IPL 2020 Twitter Conversation Data
Sports & Recreation
Tags and Keywords
Trusted By




"No reviews yet"
Free
About
This dataset provides a collection of tweets pertaining to the Indian Premier League (IPL) 2020 season. Its primary aim is to offer insight into public discourse and sentiment surrounding this significant cricket event. The dataset was created to observe what topics were trending and discussed by individuals on Twitter during the tournament. A notable inspiration behind its creation was the potential correlation between the start of the IPL and a dip in COVID-19 cases in India, suggesting more people were staying indoors to watch matches. This resource is valuable for analysing social media activity and public reactions during a major sporting spectacle.
Columns
The dataset includes the following columns:
- S.no: A serial number assigned to each record.

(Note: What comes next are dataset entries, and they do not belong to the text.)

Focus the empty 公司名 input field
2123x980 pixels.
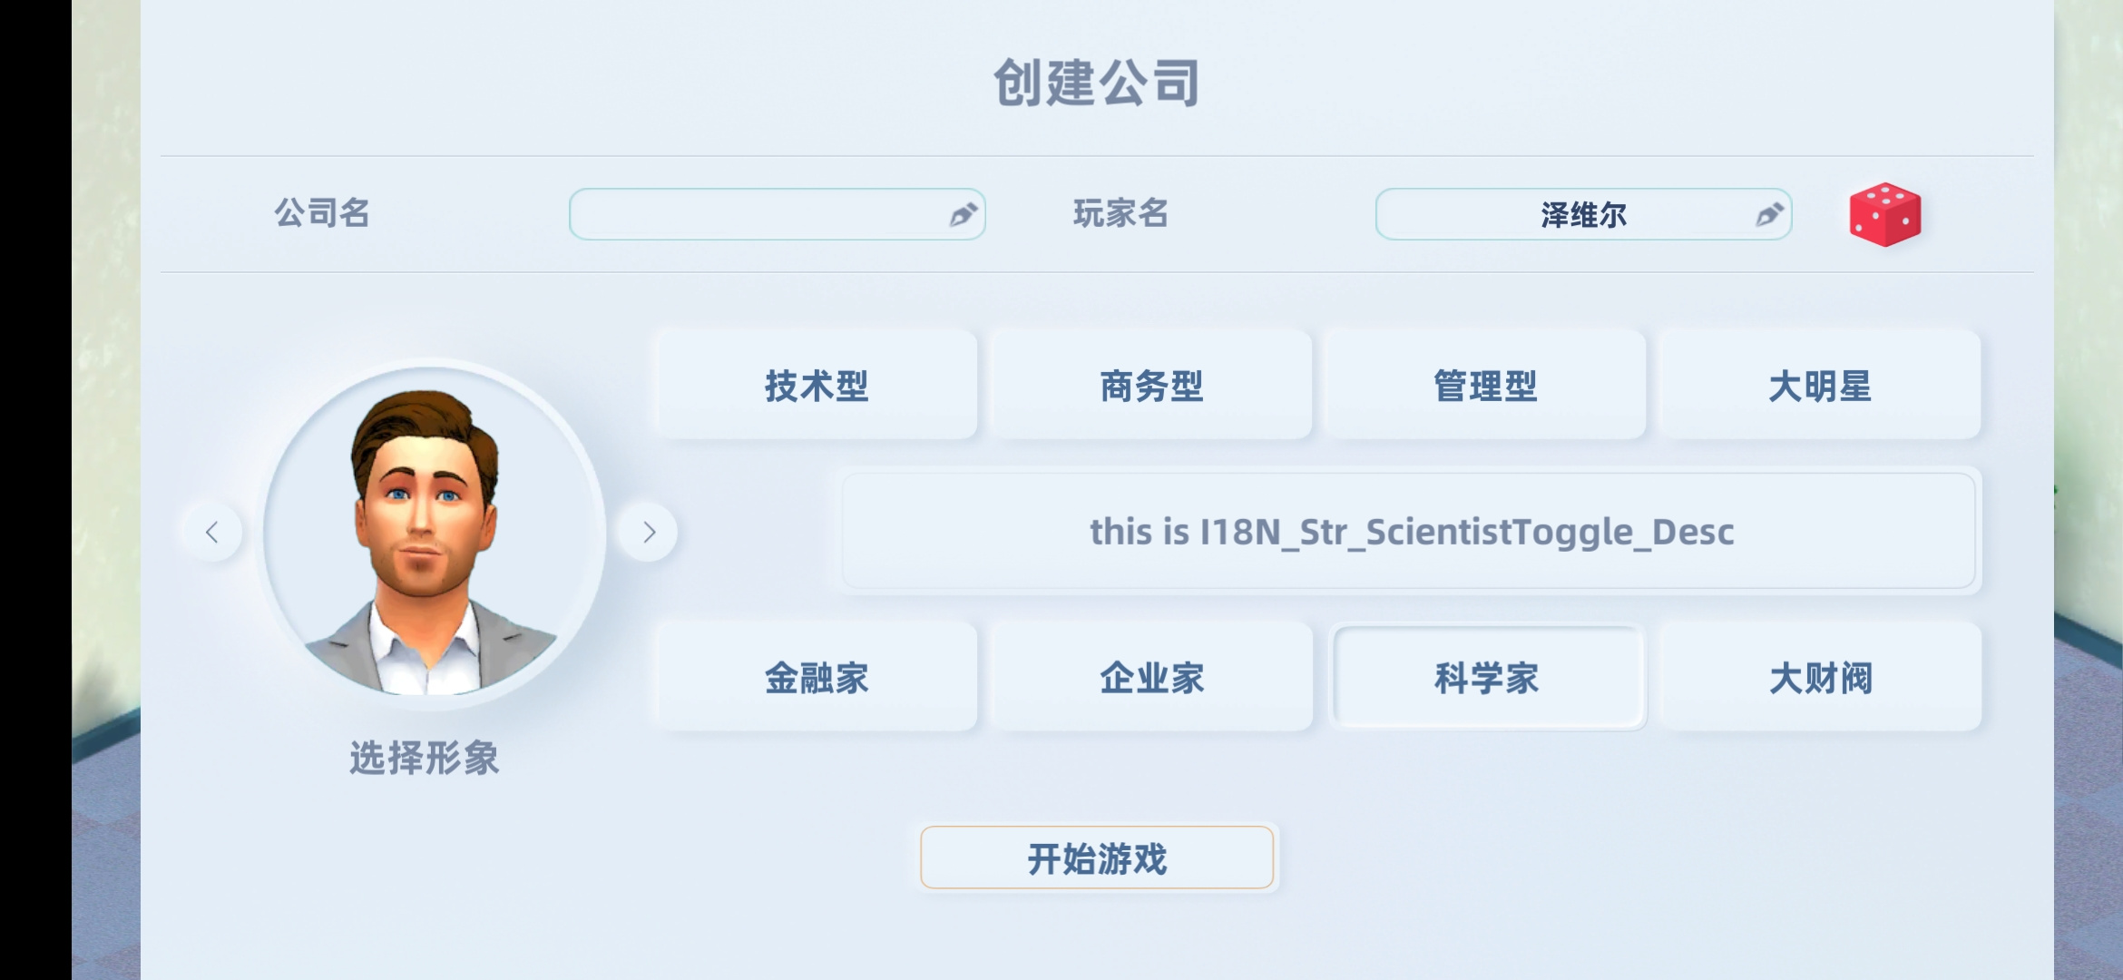coord(778,214)
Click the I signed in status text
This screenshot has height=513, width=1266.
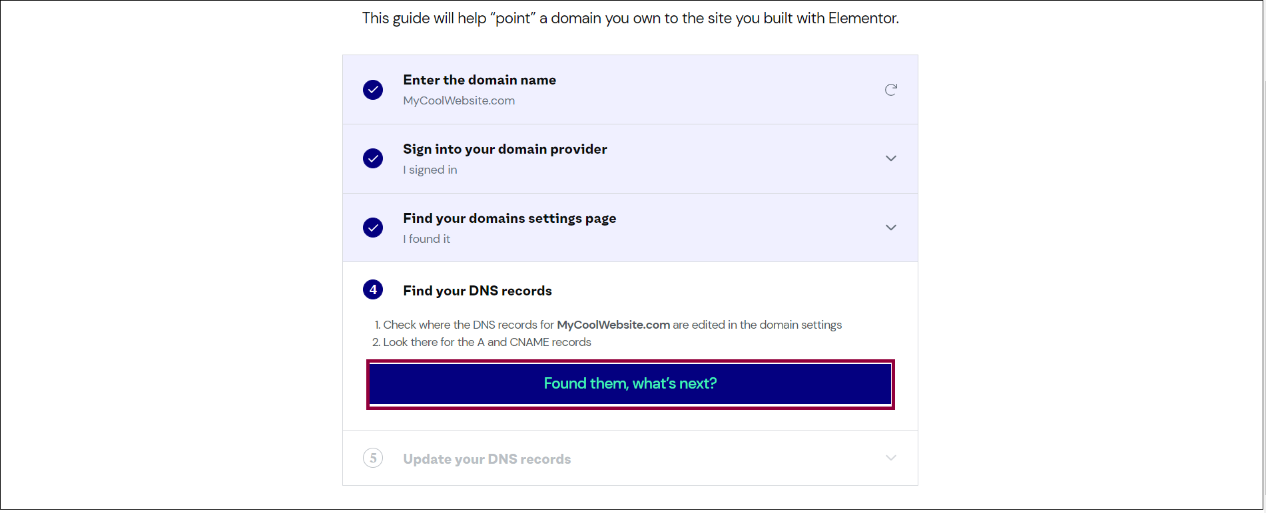(x=430, y=170)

- id: A unique identifier generated for each individual tweet.
- user_id: The unique identification number for the Twitter user who posted the tweet.
- username: The Twitter handle (e.g.,
@exampleuser
) of the account that published the tweet. - name: The display name associated with the Twitter account.
- tweet: The full textual content of the tweet.
- language: The detected language in which the tweet was written.
- mentions: A list of other Twitter accounts that were mentioned within the tweet.
- urls: Any external links or URLs included in the tweet's content.
- photos: Links to any images that were attached to or referenced in the tweet.
Distribution
The dataset is typically structured in a CSV (Comma Separated Values) file format. It contains approximately 25,239 individual tweets or records, each representing a distinct social media post during the IPL 2020. While the exact file size is not specified, the dataset is organised with the aforementioned columns, making it suitable for tabular data processing.
Usage
This dataset is ideally suited for a variety of applications, including:
- Social media sentiment analysis: To gauge public opinion and emotional responses related to IPL 2020 teams, players, and matches.
- Trend and topic analysis: Identifying popular discussions, hashtags, and emerging themes during the cricket season.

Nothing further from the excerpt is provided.